### EXERCISE GOAL
Please retype the records below exactly as they appear, leaving out every picture.

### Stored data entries
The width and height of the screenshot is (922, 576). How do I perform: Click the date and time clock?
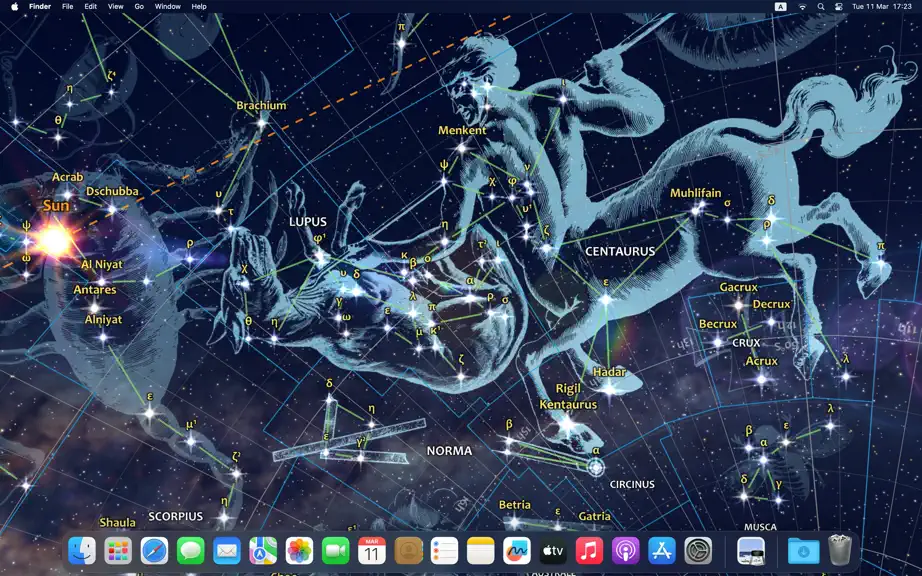click(881, 6)
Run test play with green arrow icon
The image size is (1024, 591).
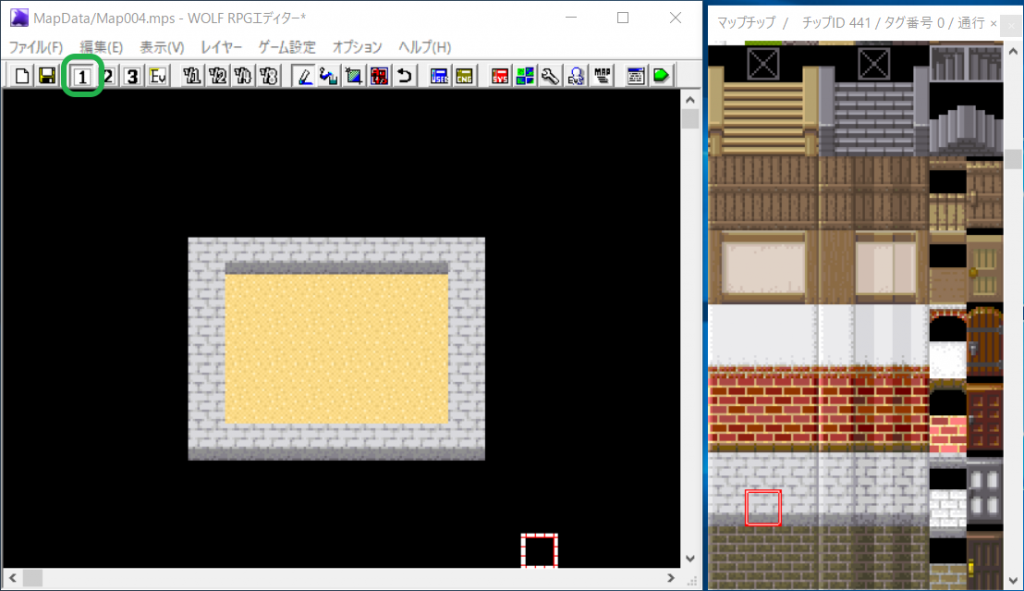(660, 76)
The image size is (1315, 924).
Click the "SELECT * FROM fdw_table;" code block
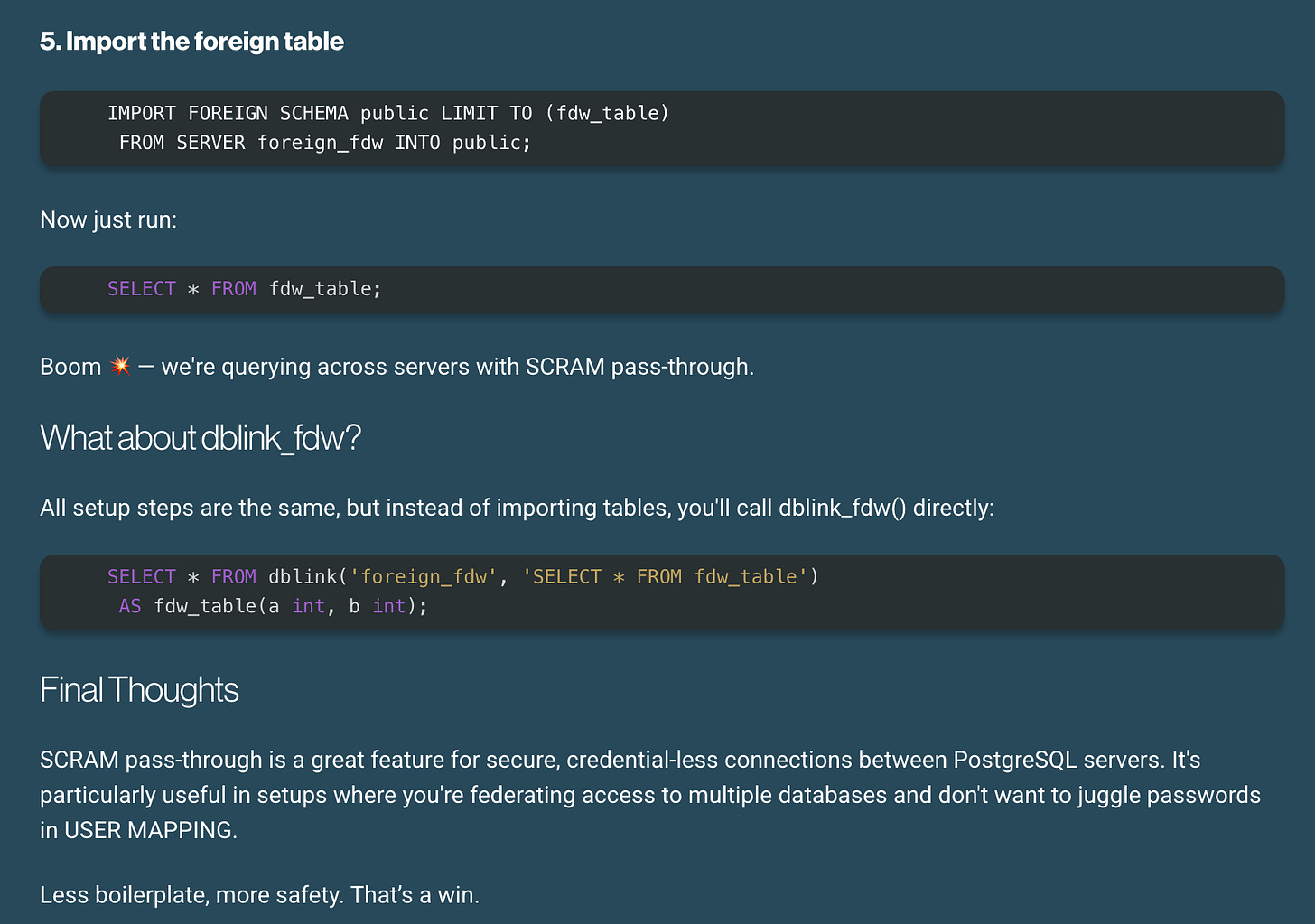(662, 289)
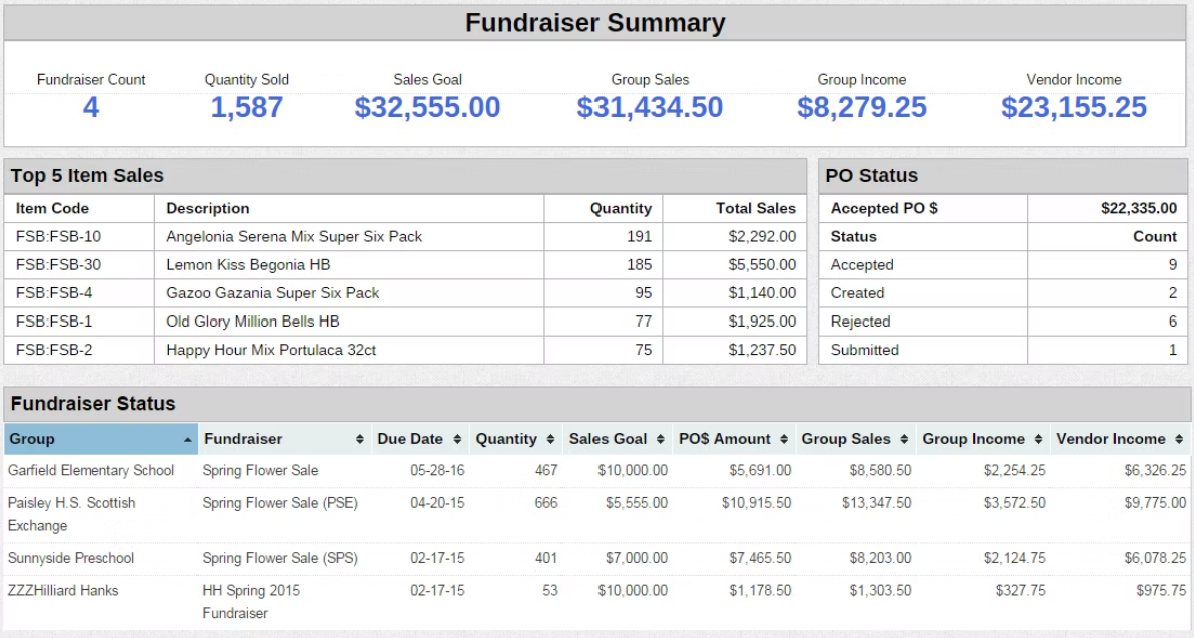Click sort icon beside Fundraiser column header

(359, 440)
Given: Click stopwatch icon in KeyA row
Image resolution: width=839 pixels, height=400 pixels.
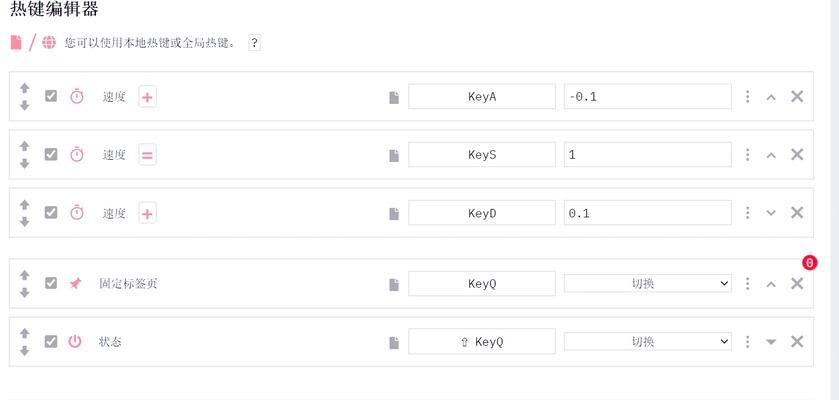Looking at the screenshot, I should click(77, 96).
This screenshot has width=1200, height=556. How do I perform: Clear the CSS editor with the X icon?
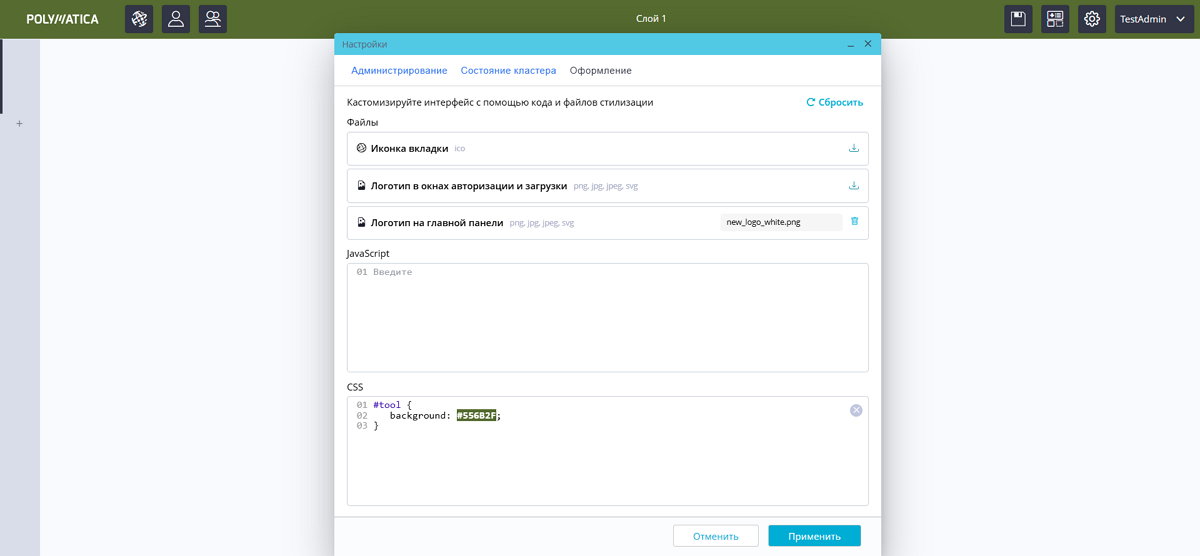coord(856,410)
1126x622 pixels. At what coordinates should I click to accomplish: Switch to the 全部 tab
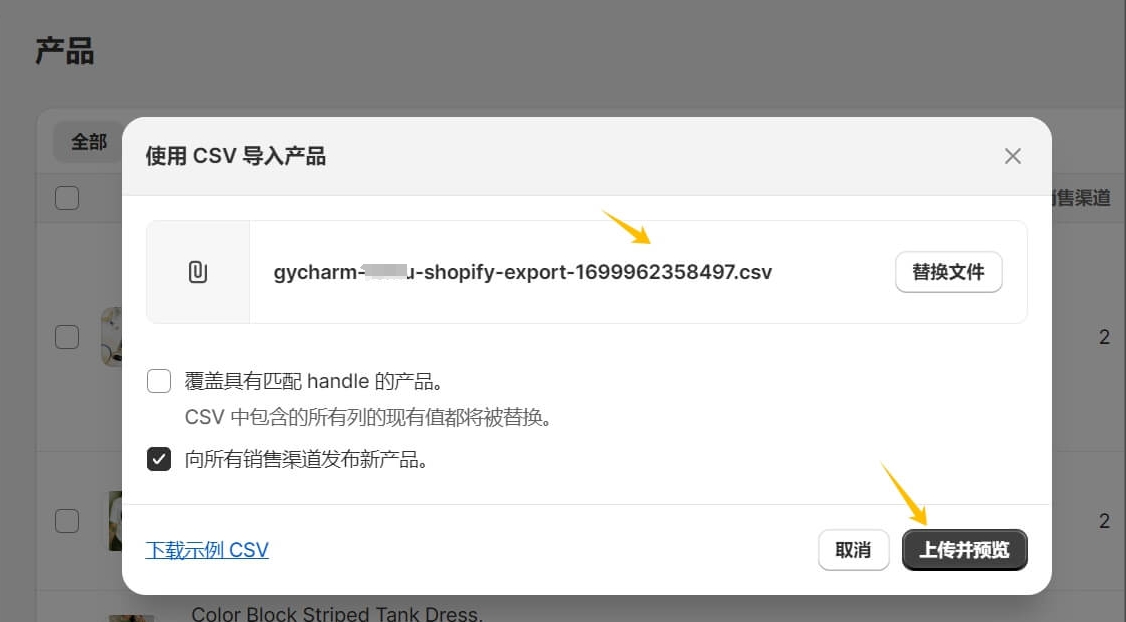tap(88, 142)
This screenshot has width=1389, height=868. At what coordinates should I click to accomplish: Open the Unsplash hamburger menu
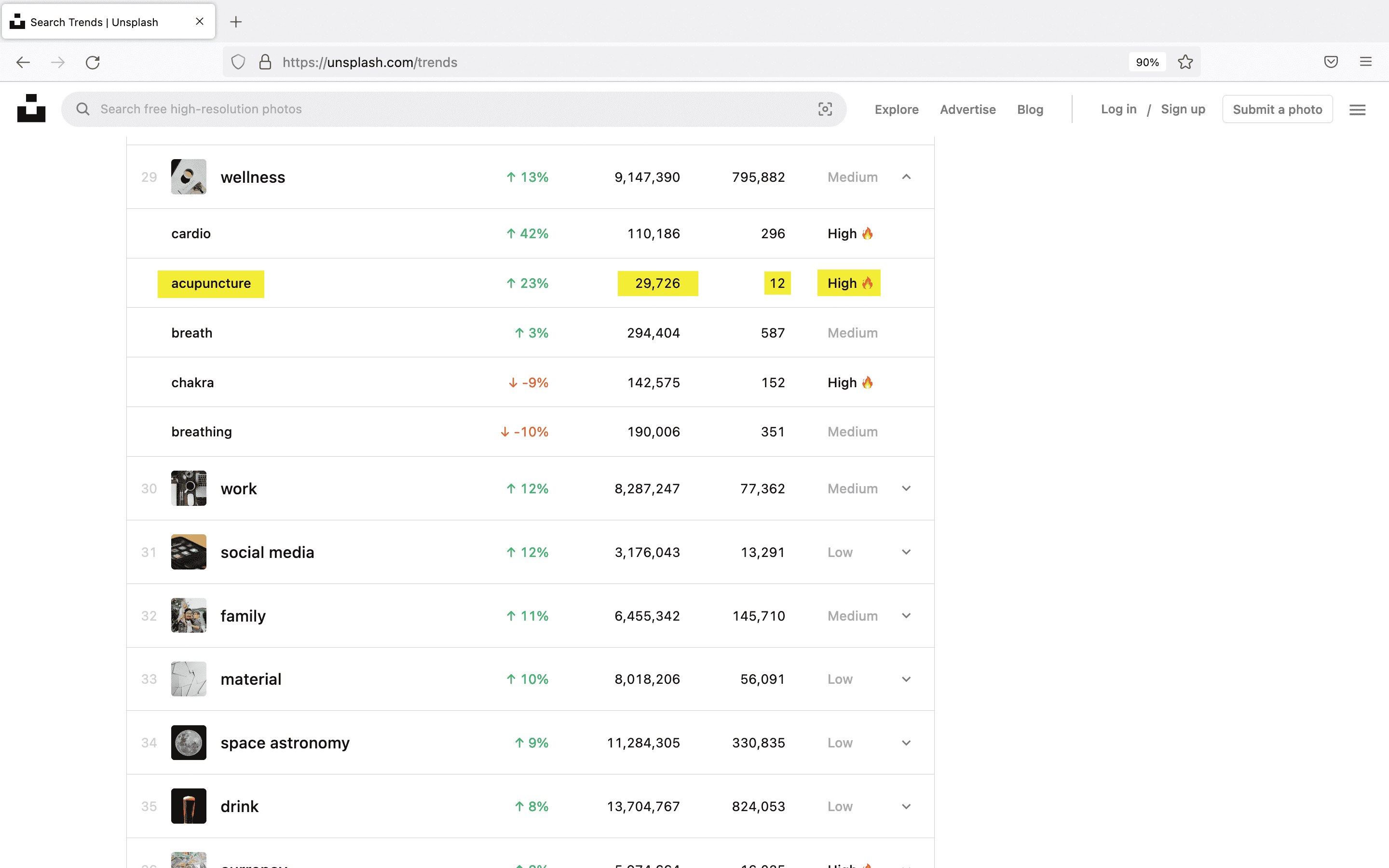tap(1357, 109)
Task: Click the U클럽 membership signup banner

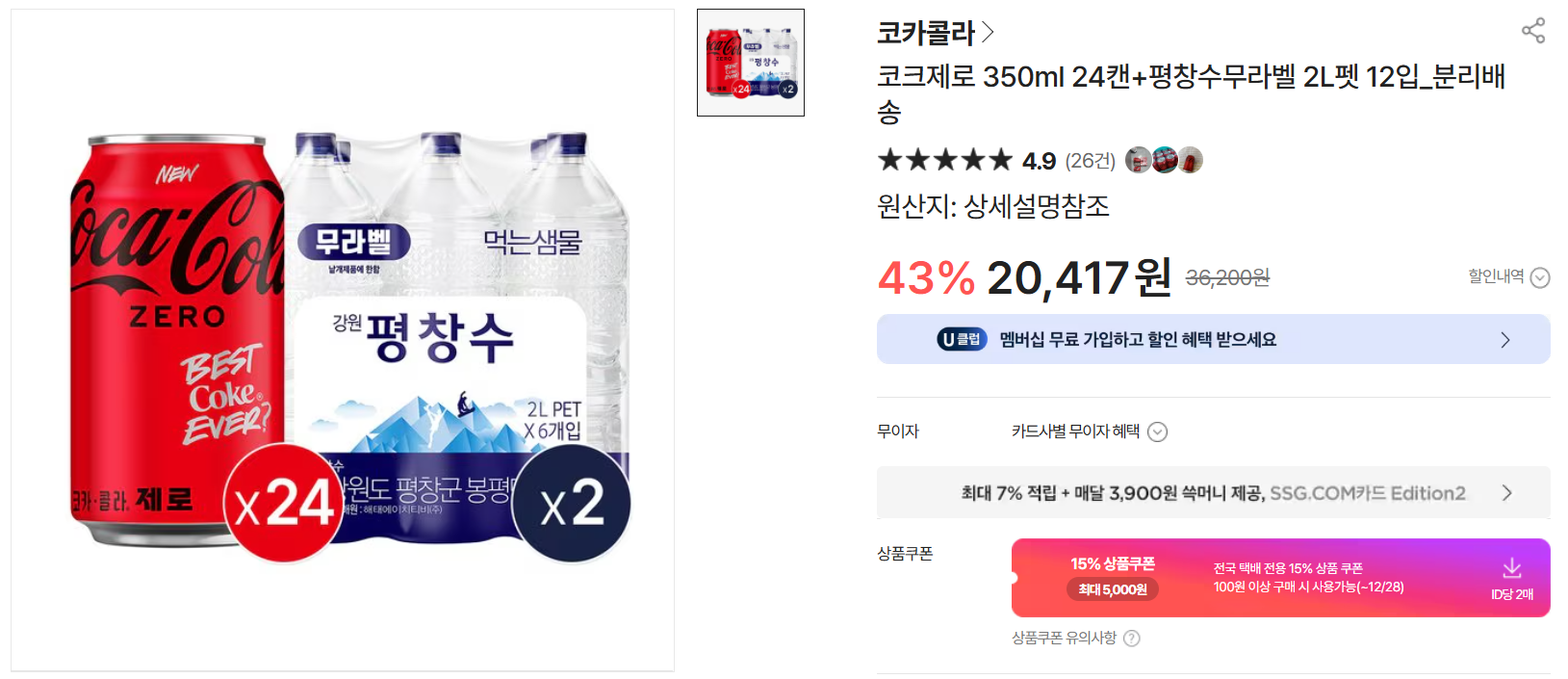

### TASK SOLUTION
The width and height of the screenshot is (922, 576). How do I perform: Click the date and time clock?
click(881, 6)
Run test play with green arrow icon
The image size is (1024, 591).
(660, 76)
The image size is (1315, 924).
Click the "SELECT * FROM fdw_table;" code block
(662, 289)
Click sort icon beside Fundraiser column header

(359, 440)
Given: Click stopwatch icon in KeyA row
Image resolution: width=839 pixels, height=400 pixels.
Looking at the screenshot, I should click(77, 96).
This screenshot has width=1200, height=556. How do I perform: Clear the CSS editor with the X icon?
coord(856,410)
1126x622 pixels. At what coordinates should I click to accomplish: Switch to the 全部 tab
tap(88, 142)
This screenshot has width=1389, height=868. At what coordinates should I click to accomplish: Open the Unsplash hamburger menu
tap(1357, 109)
Task: Click the U클럽 membership signup banner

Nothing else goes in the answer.